Terry A. Wallace, Missoula, for plaintiff and appellant.

William L. Crowley, Boone, Karlberg & Haddon, Missoula, for defendant and respondent.

BARZ, Justice.

This is an appeal from an order of the District Court of the Fourth Judicial District, Missoula County, granting respondent's motion for summary judgment on the issues of bad faith and punitive damages. We affirm.

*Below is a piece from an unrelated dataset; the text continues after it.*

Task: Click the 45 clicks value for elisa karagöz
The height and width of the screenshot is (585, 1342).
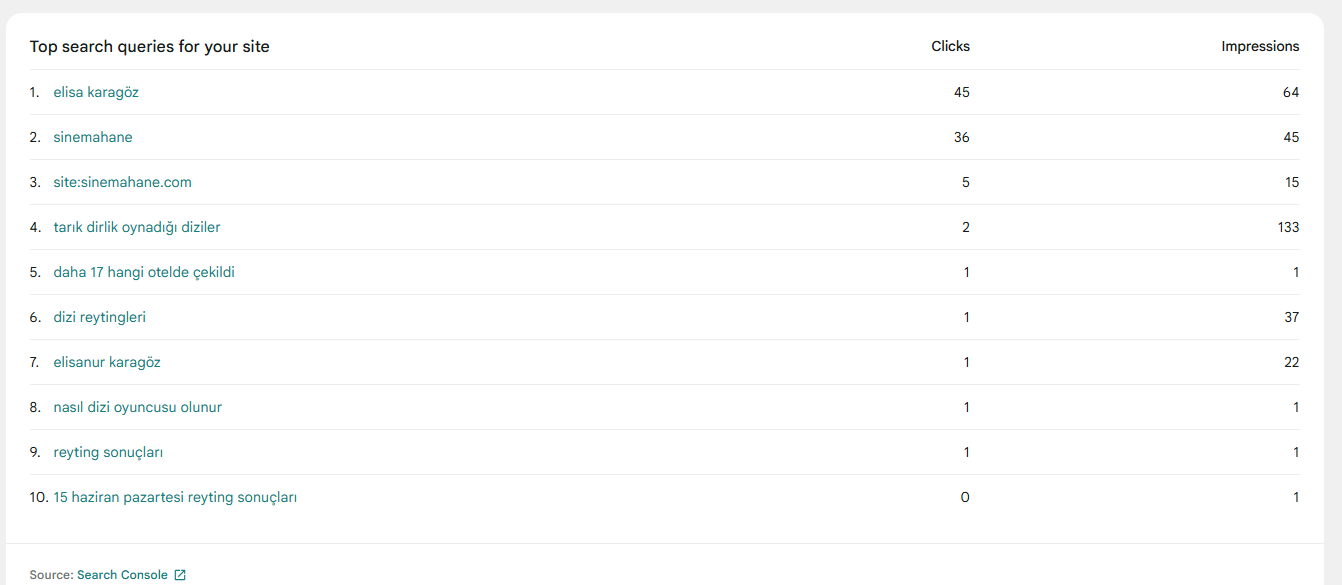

Appellant C. Paul O'Bagy and his ex-wife, Joy, sold their house in August of *191 1983 during the dissolution of their marriage. Don and Denise Potter obtained a loan from respondent First Interstate Bank of Missoula the proceeds of which they used to purchase the O'Bagy home. Respondent, through its employee, acted as closing agent for the sale and required the authorization of both appellant and his ex-wife prior to releasing the closing proceeds. Appellant signed the closing papers and requested that the proceeds be applied to a credit card bill with the balance paid to him and his wife.

Joy O'Bagy executed the closing papers the following day and at that time refused to approve appellant's disbursement plan. Appellant acknowledges that any disbursement by respondent would require the approval of both parties. By letter dated August 11, 1983, Joy's attorney instructed that respondent transfer the closing proceeds to Insured Titles, Inc. to be held in trust for the parties pending their agreement as to division of the funds. Respondent did transfer these funds the following day without the authorization or approval of appellant. Insured Titles later released certain funds to Joy's attorney without obtaining prior authorization from appellant. This fact, however, is not relevant to appellant's claim against respondent.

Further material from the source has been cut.